Task statement — Only the line containing "Toggle the file lock icon in status bar" and the lines after it, through the end of the entries, should be output exactly.

[Data records]
──────────────────────────────

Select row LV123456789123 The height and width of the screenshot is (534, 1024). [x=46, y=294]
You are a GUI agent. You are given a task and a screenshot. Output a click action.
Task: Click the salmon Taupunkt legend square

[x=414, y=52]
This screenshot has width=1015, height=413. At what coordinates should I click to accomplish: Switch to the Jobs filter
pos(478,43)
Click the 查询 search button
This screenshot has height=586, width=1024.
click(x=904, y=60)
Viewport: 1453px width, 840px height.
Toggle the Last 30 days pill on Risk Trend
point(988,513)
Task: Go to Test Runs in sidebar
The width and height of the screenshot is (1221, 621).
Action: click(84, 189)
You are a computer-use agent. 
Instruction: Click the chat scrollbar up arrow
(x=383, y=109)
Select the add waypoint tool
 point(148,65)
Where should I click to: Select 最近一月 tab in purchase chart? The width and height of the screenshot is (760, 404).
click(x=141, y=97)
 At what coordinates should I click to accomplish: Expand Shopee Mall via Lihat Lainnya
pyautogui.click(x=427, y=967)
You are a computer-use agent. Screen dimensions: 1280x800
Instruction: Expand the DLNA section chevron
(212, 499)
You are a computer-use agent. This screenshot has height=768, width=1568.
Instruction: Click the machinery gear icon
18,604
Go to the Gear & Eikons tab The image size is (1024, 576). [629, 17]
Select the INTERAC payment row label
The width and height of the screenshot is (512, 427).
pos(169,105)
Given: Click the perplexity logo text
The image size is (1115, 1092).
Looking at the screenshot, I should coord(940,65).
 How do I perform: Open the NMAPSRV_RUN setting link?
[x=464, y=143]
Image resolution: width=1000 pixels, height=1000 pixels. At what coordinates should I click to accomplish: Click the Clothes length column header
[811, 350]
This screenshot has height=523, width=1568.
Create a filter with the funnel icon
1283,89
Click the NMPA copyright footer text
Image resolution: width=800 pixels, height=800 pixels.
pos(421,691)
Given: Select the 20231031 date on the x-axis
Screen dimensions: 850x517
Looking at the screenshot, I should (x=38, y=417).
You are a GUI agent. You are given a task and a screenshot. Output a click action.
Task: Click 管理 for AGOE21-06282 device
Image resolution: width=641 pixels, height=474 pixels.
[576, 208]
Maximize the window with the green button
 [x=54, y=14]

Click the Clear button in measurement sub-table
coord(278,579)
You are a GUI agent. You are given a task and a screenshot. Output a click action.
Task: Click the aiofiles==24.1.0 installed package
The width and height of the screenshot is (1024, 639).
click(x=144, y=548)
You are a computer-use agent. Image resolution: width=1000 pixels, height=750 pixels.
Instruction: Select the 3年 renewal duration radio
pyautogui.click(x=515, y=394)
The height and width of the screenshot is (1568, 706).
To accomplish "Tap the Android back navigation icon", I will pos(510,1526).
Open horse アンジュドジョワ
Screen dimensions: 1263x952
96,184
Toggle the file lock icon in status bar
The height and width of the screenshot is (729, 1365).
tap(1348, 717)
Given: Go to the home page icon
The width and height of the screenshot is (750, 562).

──────────────────────────────

Written response —
Toggle the file lock icon in status bar
The height and width of the screenshot is (729, 1365).
tap(1348, 717)
Given: Go to the home page icon
The width and height of the screenshot is (750, 562).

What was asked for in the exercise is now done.